Provided data:

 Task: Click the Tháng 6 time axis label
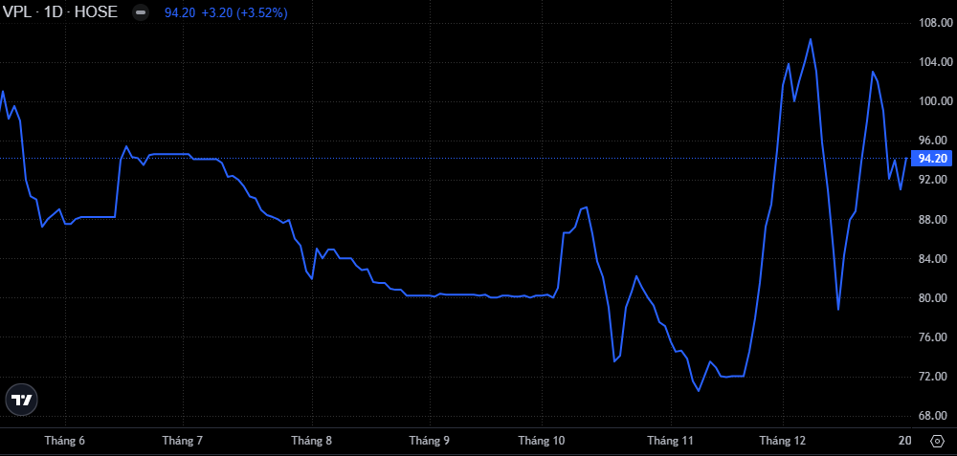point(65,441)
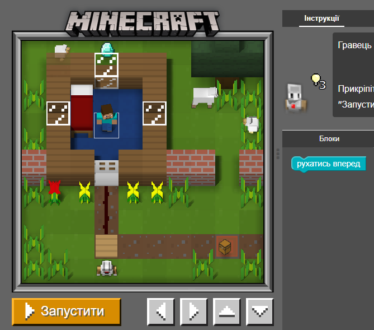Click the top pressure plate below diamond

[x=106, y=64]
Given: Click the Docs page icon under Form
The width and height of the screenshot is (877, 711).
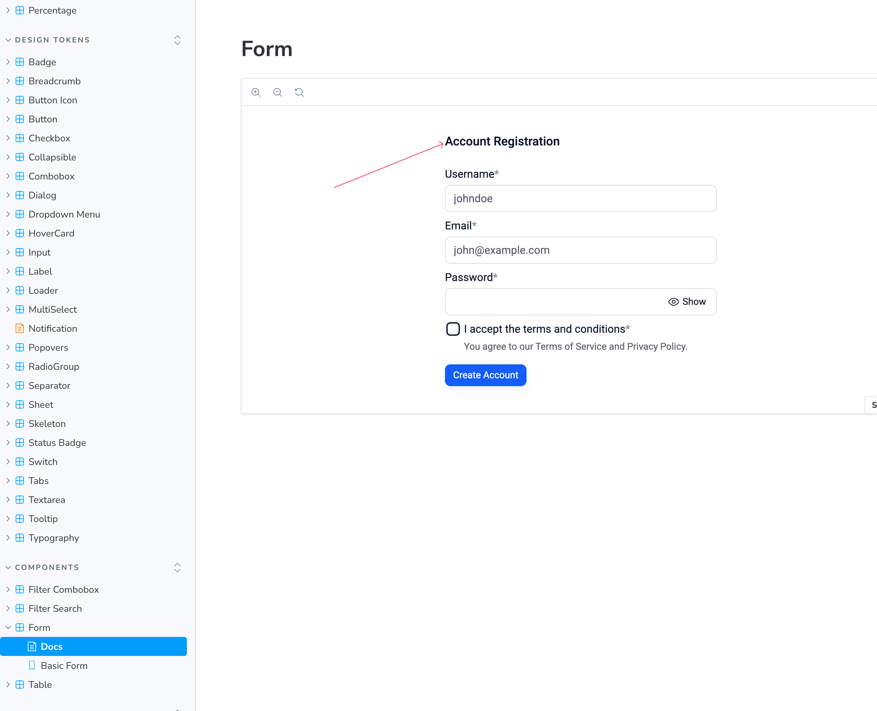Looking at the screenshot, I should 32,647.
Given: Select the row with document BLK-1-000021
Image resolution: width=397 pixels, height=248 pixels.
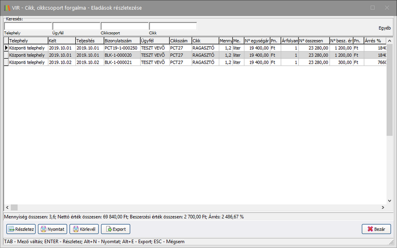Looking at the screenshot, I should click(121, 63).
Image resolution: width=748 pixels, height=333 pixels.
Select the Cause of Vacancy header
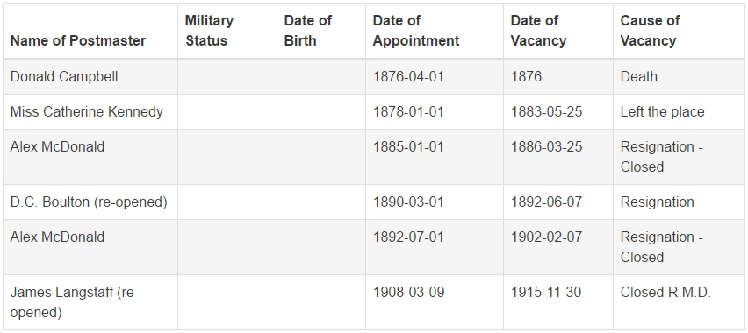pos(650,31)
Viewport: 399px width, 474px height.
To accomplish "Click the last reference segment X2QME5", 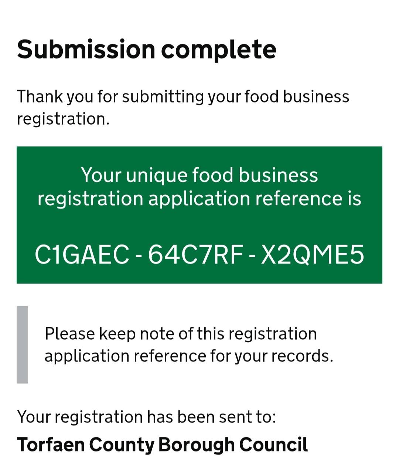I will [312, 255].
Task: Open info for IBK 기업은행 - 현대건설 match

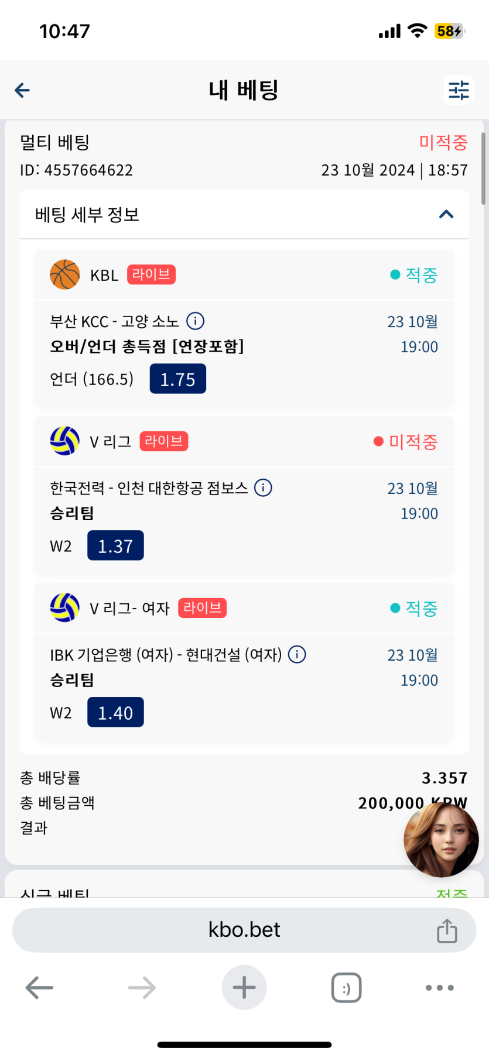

* * *

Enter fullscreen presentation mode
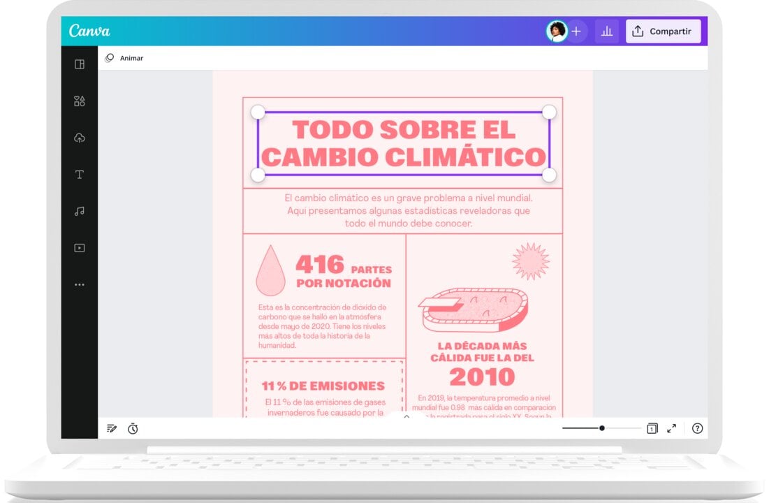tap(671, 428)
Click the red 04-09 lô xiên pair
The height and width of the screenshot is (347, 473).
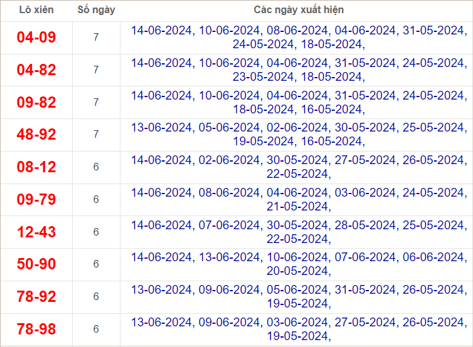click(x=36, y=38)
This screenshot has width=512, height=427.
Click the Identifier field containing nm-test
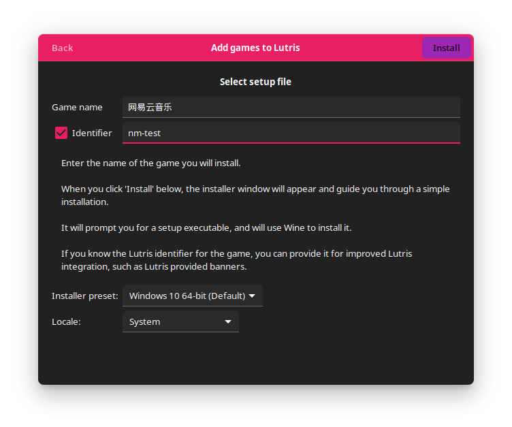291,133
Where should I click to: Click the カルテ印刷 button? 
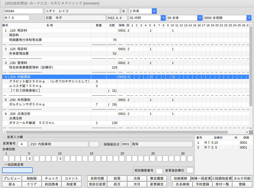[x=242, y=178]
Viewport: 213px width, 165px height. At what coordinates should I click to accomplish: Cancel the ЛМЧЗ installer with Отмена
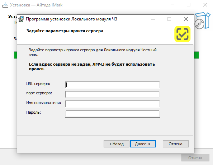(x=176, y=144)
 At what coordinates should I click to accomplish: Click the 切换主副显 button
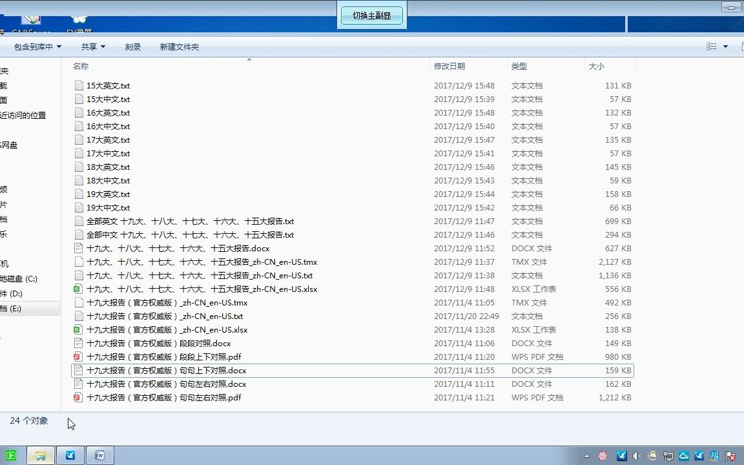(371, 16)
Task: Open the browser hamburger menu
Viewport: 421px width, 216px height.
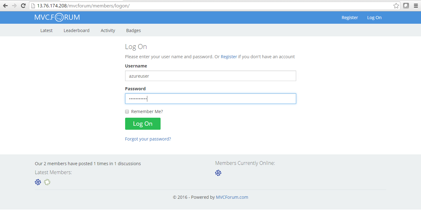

The task:
The lines to set down run from the line with "Where should I" up to and including the line with "Viewport: 421px width, 216px height." in the entries above. Reproduce them exactly, with no pictures.

Result below:
Where should I click to: Click the カルテ印刷 button? 
[x=242, y=178]
Viewport: 213px width, 165px height. At what coordinates should I click to accomplish: Cancel the ЛМЧЗ installer with Отмена
(x=176, y=144)
 At what coordinates should I click to accomplish: Click the 切换主副显 button
(371, 16)
Task: Open the browser hamburger menu
Viewport: 421px width, 216px height.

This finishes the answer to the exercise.